The diagram shows a triangle $ABC$ where $$AB = AC,\, BC = AD \text{ and } \angle BAC = 20°.$$ Find $\angle ADB$.
I used the Sine Law; We know that $\sin(C)/\sin(BDC) = \sin(A)/\sin(ABD)$ If we let $\sin BDC = a$, then the equation will be equal to $\sin 80/\sin a = \sin20/\sin(a-20)$, I could not find any correlation with the the angle a and the other angles, is there a way to solve this using the sine law or is it a bad approach in general (or is the implementation of the sine law wrong?).
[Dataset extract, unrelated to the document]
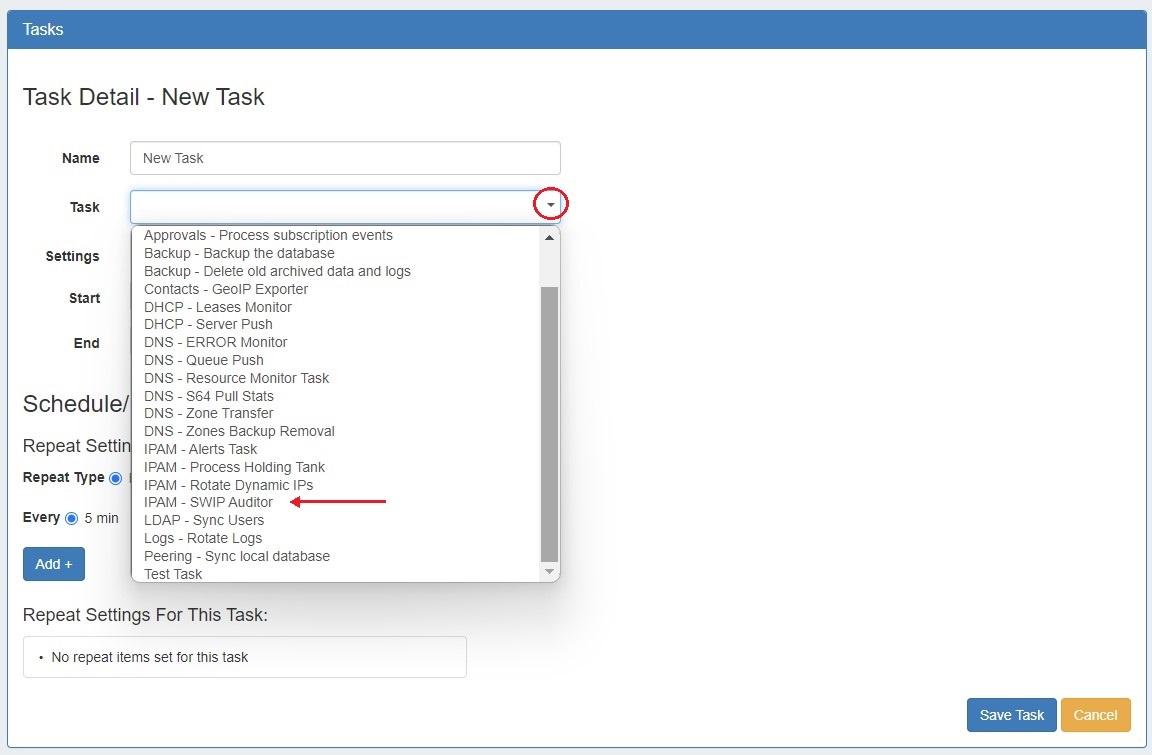This screenshot has height=755, width=1152.
Task: Select the Repeat Type radio button
Action: click(115, 478)
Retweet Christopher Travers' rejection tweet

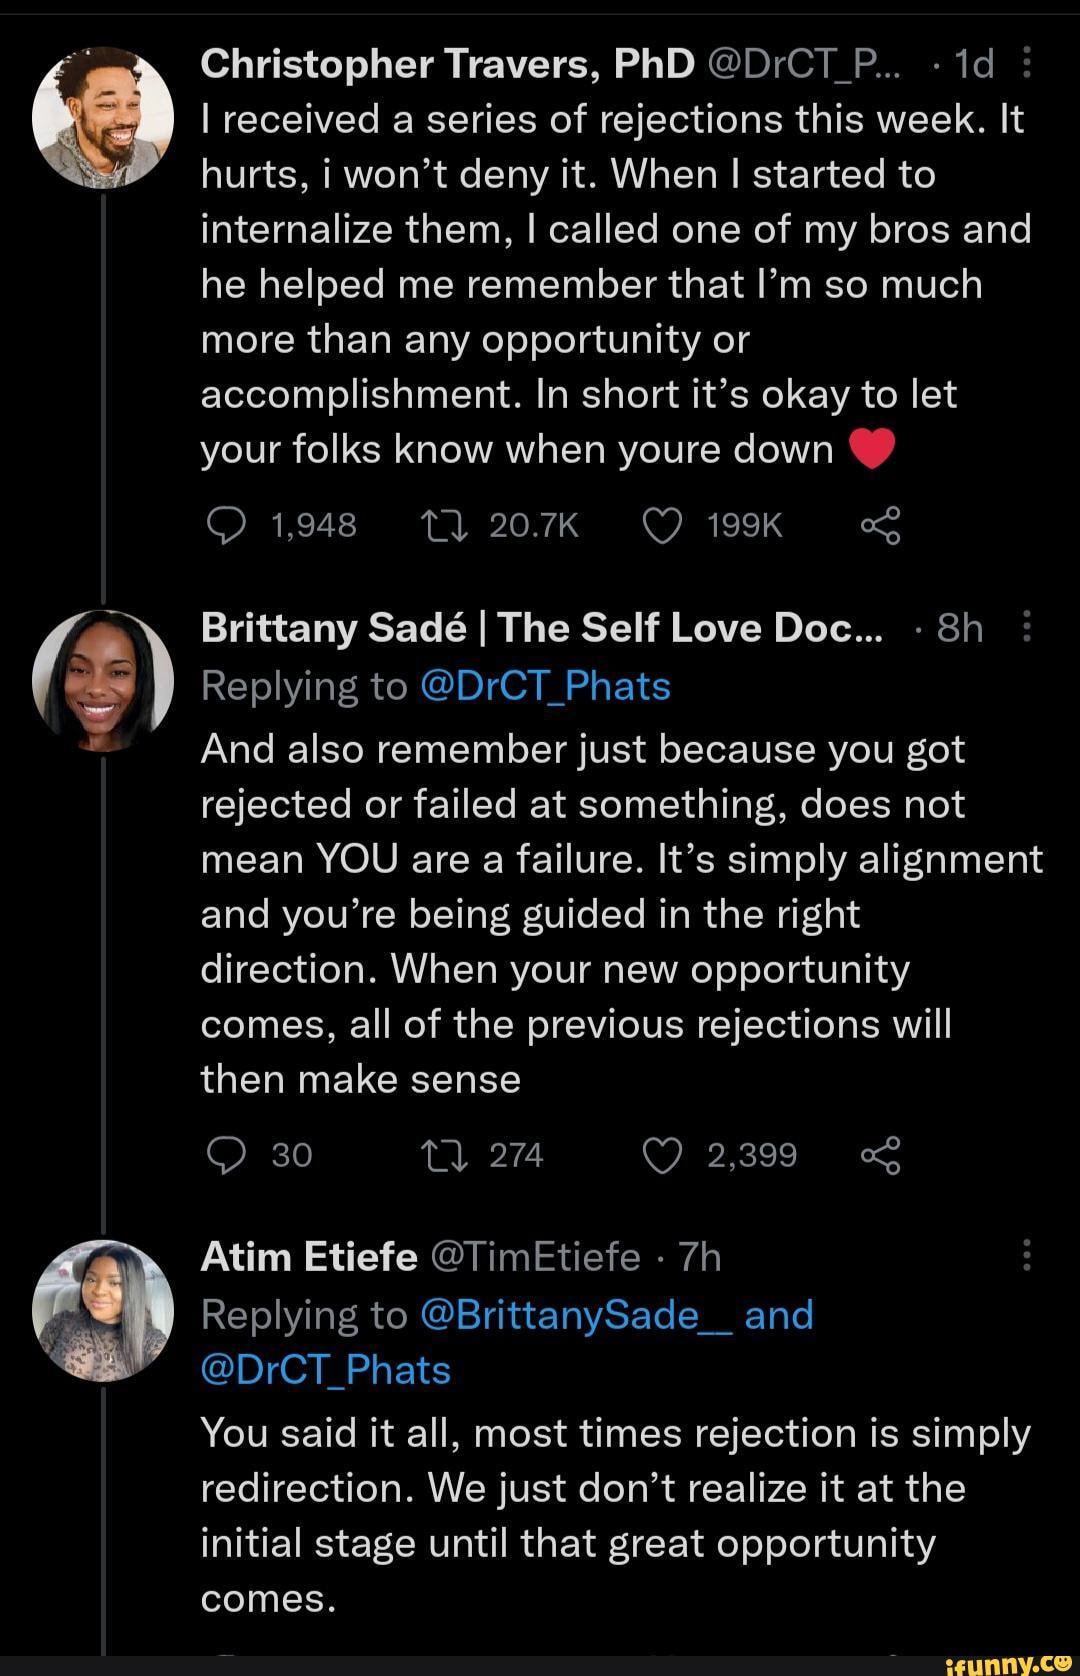(x=440, y=524)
What other approach would be a lot more useful in this kind of problem?
Ok, let start with your equation $$\frac{\sin 80}{\sin a}=\frac{\sin 20}{\sin(a-20)}. $$ Using twice equation $\sin(2x)=2\sin x\cos x $, we reach $$\frac{4\sin 20\cos 20\cos 40 }{\sin a}=\frac{\sin 20}{\sin(a-20)} $$ or $$\frac{4\cos 20\cos 40}{\sin a}=\frac{1}{\sin(a-20)}. $$ We know that $2\cos20\cos40=\cos60+\cos20 $, thus $$\frac{1+2\cos 20}{\sin a}=\frac{1}{\sin(a-20)}. $$ Simplifying, $$\sin a=\sin(a-20)+2\cos20\sin(a-20)=\sin(a-20)+\sin a+\sin(a-40) $$ which turns to $$\sin(a-20)+\sin(a-40)=0. $$ This equation has $a=30$ as a solution, thus $\sphericalangle BDA=150 $.